For me, the writing process really is all about getting excited about the latest bizarre idea that pops into my head and running with it. It’s also about letting myself become unapologetically excited and passionate (or angry) about the things that spark my interest.
And so, dear reader, I thought I’d take this opportunity to share with you some of the things that were knocking around my head and exerting an influence in one way or another on Leech Girl Lives as I was writing it. (Because even if you haven’t heard of me or my book -- and let’s be honest, odds are, you haven’t -- I hope you’ll find the idea of mashing up this stuff into pulp fiction page turner more than a little interesting.)
Adventure Time - Pure imagination fuel. Equal parts silly and sharp -- and occasionally quite sad -- this cartoon helped me learn to be ok with embracing my weirdest ideas.

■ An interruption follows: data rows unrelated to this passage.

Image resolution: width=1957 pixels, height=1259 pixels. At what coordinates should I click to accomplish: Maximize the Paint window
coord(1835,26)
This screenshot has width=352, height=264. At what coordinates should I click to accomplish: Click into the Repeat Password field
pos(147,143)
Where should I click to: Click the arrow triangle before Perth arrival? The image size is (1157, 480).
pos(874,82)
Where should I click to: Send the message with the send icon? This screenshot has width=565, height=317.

Final Fantasy IV - My ur-text for speculative adventure. Released as Final Fantasy II for Super Nintendo in the U.S., I spent an inordinate amount of time as a kid playing and re-playing this epic, and it's admittedly complex and convoluted plot is permanently imprinted in my brain, and it’s probably why I feel so drawn to stories populated with monsters.
Ursula K. Le Guin’s The Dispossessed - The smartest and most sensitive work of political science fiction I’ve encountered. The structure of my book, with its shifting chronologies, was largely inspired by the structure of this book.
Global inequality - When I’m asked what Leech Girl Lives is about, the first thing I want to say is “supply chains,” which I realize is probably not a very useful answer. My original idea was to write a book where, instead of geographic space separating exploited workers who produce goods from the comparatively well-off people consuming them, these groups are separated by time. The inevitable result: class tensions that span time, with the people of the future exploiting the people of the past.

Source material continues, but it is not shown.